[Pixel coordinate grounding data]
::::::::::
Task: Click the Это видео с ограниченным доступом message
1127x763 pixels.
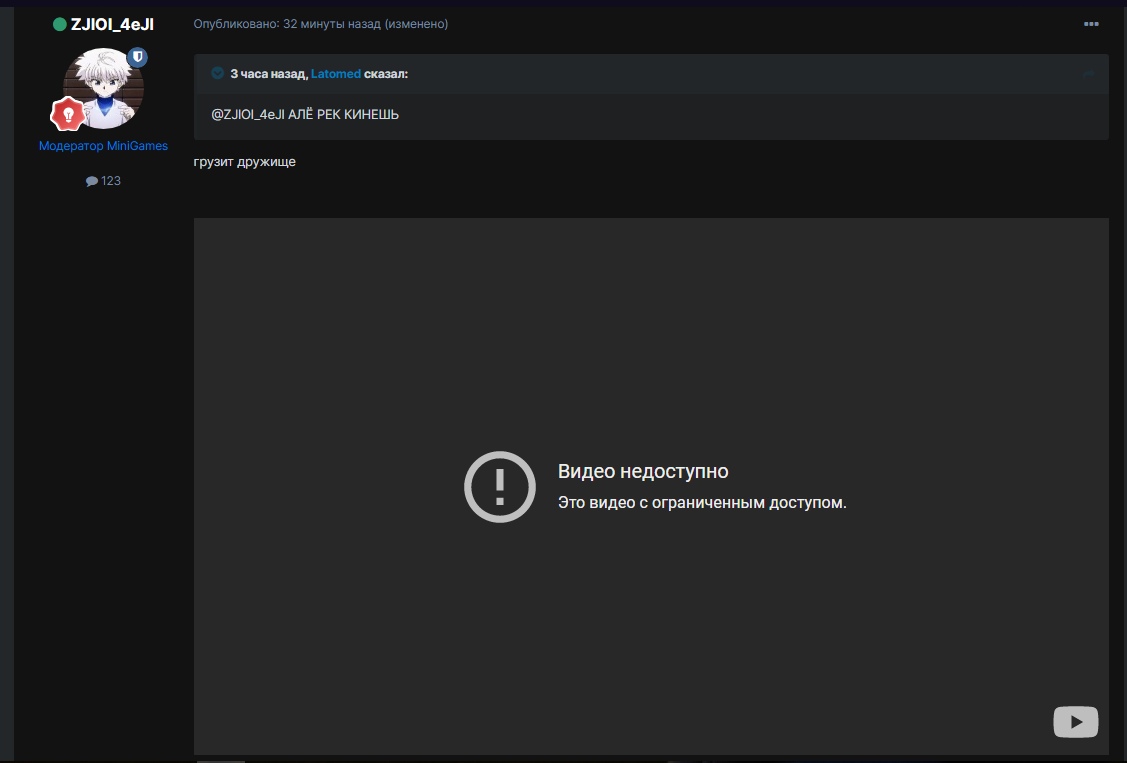Action: point(702,503)
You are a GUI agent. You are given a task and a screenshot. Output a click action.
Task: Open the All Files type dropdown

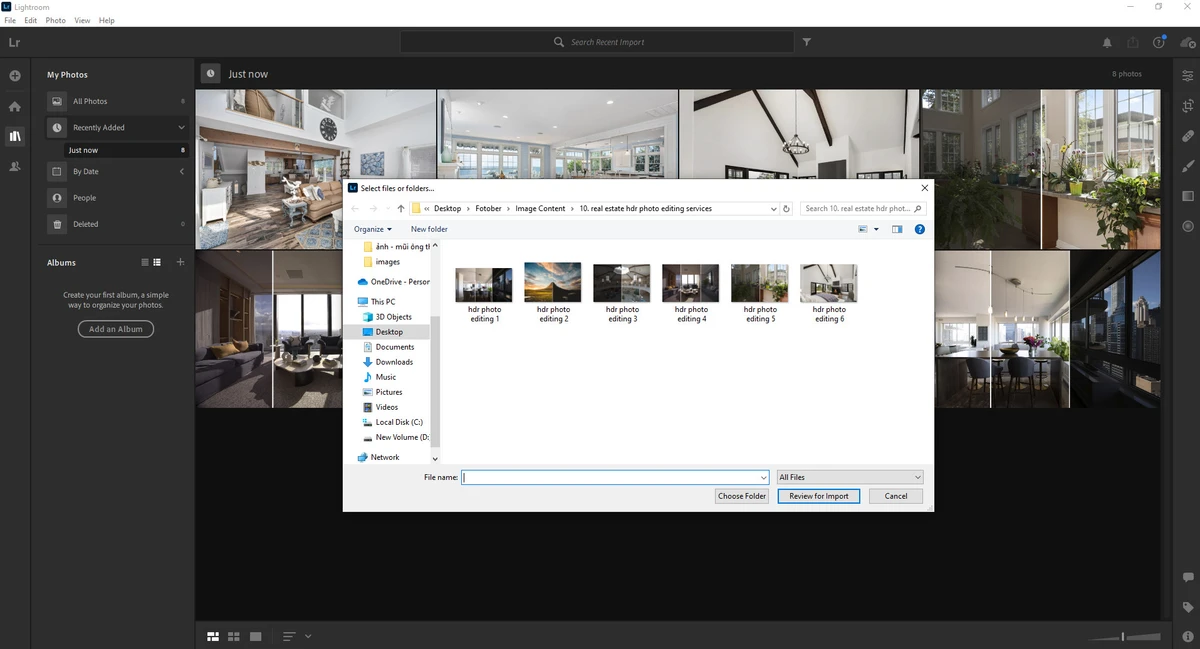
::::::::::
_Your goal:_ Return every entry above word for word, leaving pictures out.

_Solution:_
Task: Click the Это видео с ограниченным доступом message
1127x763 pixels.
Action: point(702,503)
You are a GUI agent. You are given a task and a screenshot. Output a click action.
Task: Open the All Files type dropdown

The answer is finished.